The letters are addressed to Jessica Altman, Pennsylvania’s insurance commissioner and chair of the subgroup. The group is set to meet Aug. 24 on the response to the NAIC’s RBO Principle document, exposed in early July. The goal is to create a framework to provide guidance for policyholders as LTC insurers with claim payouts outstripping premium increases create RBO offers for them.

Consumer advocates are expressing worries about the plan going forward, as well.

“Our primary concern for policyholders is that long standing coverage be preserved and that the options they select to reduce cost maintain reasonable amounts and duration of coverage,” stated Bonnie Burns of California Health Advocates and an NAIC consumer representative. She told Altman that most of the policyholders that come to CHA or local groups are actually “confused about the information they received and worried about losing coverage or making the wrong choice.”

In fact, Burns noted, “some considered just giving up their coverage.”

 The charge of the parent task force is to develop a consistent nation approach for LTC premium rate increases as well as other options, such has reduced or otherwise modified benefits. Some states had long complained they were subsidizing others when they allowed rate hikes for the seriously under-priced insurance while other states did not allow much, if any, of a premium increase in order to protect the policyholders fro rate shock. This has led to instability in the LTC blocks as they struggle with solvency and financial stability issues.

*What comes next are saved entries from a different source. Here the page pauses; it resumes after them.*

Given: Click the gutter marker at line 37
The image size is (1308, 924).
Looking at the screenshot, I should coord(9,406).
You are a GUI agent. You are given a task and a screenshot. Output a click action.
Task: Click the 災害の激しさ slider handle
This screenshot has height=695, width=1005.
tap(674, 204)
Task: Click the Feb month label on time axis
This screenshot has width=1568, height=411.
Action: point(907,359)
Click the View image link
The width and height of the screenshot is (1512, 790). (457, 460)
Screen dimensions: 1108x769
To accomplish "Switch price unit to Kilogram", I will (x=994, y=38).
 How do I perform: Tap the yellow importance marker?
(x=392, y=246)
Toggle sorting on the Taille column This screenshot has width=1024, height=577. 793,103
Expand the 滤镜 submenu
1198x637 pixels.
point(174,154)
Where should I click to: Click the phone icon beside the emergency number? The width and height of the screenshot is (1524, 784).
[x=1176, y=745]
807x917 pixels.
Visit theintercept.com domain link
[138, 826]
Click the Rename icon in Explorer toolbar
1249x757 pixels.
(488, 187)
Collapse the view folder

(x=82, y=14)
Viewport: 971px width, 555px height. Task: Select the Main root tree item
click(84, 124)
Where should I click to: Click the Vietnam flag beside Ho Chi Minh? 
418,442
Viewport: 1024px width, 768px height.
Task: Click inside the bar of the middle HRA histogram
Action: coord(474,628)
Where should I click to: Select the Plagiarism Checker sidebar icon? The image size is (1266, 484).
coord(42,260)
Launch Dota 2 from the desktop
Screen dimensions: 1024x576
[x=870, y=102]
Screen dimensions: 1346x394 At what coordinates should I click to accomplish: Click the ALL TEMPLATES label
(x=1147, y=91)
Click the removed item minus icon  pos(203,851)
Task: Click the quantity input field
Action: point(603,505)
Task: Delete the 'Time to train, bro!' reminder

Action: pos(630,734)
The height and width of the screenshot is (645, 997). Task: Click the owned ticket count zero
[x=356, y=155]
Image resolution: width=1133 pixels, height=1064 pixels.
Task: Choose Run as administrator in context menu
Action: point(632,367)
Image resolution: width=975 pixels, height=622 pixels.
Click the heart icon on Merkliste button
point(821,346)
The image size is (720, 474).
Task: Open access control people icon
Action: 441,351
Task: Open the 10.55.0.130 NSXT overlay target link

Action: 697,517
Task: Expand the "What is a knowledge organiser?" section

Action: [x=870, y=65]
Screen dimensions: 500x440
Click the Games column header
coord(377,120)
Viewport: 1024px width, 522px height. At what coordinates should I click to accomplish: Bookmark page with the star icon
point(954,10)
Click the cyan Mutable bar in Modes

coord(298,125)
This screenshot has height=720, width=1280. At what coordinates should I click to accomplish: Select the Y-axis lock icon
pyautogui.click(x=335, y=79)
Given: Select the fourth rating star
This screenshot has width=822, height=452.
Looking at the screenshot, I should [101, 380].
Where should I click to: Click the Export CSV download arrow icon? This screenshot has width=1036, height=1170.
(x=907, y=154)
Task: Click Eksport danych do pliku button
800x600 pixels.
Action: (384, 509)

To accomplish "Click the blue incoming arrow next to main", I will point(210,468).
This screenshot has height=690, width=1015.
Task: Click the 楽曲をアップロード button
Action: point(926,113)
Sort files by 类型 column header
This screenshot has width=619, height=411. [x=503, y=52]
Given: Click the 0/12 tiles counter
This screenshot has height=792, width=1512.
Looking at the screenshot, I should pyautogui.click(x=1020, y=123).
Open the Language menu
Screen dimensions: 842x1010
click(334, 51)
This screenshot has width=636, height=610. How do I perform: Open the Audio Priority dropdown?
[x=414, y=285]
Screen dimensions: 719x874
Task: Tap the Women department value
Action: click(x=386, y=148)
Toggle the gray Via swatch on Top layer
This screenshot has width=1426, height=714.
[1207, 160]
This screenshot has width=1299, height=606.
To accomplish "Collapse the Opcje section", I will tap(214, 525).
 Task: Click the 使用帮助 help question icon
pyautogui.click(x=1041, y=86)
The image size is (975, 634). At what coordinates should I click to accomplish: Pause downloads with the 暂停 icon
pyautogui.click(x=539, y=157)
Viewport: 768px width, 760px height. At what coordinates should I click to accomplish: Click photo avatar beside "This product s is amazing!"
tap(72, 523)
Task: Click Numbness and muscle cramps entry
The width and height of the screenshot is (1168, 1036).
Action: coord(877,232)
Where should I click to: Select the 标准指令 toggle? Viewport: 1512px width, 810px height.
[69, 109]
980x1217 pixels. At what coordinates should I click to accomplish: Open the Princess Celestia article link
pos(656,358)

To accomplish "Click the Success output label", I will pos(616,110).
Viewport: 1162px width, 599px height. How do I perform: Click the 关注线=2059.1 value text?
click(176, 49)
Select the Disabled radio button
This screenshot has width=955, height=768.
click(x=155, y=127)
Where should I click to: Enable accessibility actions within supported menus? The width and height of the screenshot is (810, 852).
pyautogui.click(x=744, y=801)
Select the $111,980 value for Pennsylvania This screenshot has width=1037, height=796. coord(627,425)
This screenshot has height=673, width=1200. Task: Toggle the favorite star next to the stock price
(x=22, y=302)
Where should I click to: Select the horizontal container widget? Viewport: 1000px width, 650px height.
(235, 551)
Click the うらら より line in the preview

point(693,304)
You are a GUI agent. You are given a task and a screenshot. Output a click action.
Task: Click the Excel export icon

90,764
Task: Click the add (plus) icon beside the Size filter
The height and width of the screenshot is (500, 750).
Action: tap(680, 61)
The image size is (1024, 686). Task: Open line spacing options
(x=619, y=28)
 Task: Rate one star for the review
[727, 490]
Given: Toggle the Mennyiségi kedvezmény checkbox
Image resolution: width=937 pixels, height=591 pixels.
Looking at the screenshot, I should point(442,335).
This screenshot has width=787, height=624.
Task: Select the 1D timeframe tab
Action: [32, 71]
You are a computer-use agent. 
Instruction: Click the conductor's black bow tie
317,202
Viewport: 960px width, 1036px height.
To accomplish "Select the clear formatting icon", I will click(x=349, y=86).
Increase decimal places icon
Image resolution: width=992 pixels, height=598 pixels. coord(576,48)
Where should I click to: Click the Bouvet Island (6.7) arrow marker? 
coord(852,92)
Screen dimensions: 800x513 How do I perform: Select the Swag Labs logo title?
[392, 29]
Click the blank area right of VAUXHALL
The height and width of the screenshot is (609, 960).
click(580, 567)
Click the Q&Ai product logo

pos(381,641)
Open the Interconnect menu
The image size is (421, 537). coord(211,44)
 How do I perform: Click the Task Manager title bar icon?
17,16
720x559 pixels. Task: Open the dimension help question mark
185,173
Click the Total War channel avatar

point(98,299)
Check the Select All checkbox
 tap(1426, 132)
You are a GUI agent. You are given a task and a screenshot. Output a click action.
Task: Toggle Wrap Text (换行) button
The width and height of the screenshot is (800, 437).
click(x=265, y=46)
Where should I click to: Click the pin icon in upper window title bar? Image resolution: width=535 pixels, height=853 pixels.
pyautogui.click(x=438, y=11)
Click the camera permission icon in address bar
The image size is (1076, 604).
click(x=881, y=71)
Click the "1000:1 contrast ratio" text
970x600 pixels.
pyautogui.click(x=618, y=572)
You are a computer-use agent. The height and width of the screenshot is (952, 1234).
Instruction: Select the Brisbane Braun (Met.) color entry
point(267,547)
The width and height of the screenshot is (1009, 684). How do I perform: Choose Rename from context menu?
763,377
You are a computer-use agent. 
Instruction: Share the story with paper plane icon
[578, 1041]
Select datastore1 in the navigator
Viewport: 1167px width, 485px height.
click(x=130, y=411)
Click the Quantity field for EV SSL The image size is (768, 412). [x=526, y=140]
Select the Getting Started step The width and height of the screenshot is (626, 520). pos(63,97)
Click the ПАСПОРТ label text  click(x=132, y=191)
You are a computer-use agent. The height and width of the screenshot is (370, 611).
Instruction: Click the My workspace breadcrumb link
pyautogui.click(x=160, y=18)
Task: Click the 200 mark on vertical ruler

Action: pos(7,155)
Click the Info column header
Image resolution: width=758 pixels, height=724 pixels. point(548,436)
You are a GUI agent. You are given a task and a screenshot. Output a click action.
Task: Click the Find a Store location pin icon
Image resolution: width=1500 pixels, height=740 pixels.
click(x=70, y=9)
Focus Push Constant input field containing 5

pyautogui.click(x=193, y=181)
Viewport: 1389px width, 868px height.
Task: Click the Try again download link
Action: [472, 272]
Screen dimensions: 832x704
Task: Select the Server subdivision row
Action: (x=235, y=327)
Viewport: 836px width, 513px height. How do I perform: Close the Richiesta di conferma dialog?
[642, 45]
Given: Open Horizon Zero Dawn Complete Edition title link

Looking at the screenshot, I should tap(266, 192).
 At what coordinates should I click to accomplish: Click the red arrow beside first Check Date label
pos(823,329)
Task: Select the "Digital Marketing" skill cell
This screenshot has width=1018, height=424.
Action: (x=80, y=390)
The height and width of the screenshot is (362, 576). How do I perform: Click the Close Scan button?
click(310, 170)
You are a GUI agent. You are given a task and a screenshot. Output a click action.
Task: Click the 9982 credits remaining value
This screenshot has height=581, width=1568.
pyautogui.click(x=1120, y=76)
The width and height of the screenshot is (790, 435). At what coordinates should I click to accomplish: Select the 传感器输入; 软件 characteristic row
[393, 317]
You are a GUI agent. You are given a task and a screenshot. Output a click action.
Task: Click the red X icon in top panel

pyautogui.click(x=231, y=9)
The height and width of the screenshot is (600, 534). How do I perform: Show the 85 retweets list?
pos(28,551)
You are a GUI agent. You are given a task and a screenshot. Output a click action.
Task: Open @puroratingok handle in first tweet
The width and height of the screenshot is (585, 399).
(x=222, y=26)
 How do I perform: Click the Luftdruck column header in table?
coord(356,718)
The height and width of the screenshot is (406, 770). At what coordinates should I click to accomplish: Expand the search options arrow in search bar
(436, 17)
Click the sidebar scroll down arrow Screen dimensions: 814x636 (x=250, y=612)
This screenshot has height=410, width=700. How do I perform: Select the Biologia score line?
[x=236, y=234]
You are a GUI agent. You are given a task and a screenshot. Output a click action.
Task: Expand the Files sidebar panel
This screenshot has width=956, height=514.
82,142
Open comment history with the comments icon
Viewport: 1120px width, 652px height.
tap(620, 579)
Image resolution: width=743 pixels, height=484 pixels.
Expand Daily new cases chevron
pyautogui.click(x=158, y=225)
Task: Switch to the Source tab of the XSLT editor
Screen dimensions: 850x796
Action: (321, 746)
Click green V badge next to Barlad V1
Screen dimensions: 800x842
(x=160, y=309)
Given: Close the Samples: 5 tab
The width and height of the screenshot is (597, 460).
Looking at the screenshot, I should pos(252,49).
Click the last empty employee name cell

LTC policies were initially underwritten in a time when interest rates were higher and assumed to stay that way, mortality was lower, health care costs were much lower and the percentage of people living a long time with chronic illnesses was not anticipated. Thus, rates were much lower than they needed to be.

Insurers have been reporting that Covid-19 deaths have benefitted quarterly earnings in the near-term from higher policyholder mortality and fewer amounts of submitted claims, but some say that there is a backlog of usage and nursing home and health care aide care that will kick in once the pandemic significantly eases its grip in the U.S. 

But, if the health crisis does allow for rate decreases because of mortality trends or more efficient, cheaper treatments, “policyholders who have selected a RBO because of higher rates should also have the option of reinstating original benefit levels if rates decrease,” Birnbaum told regulators. He said he wants to have policyholders have flexibility, too, and have an upside if experience does again shift, arguing that much of the fission has been one-sided, in favor of the insurer in recent discussions.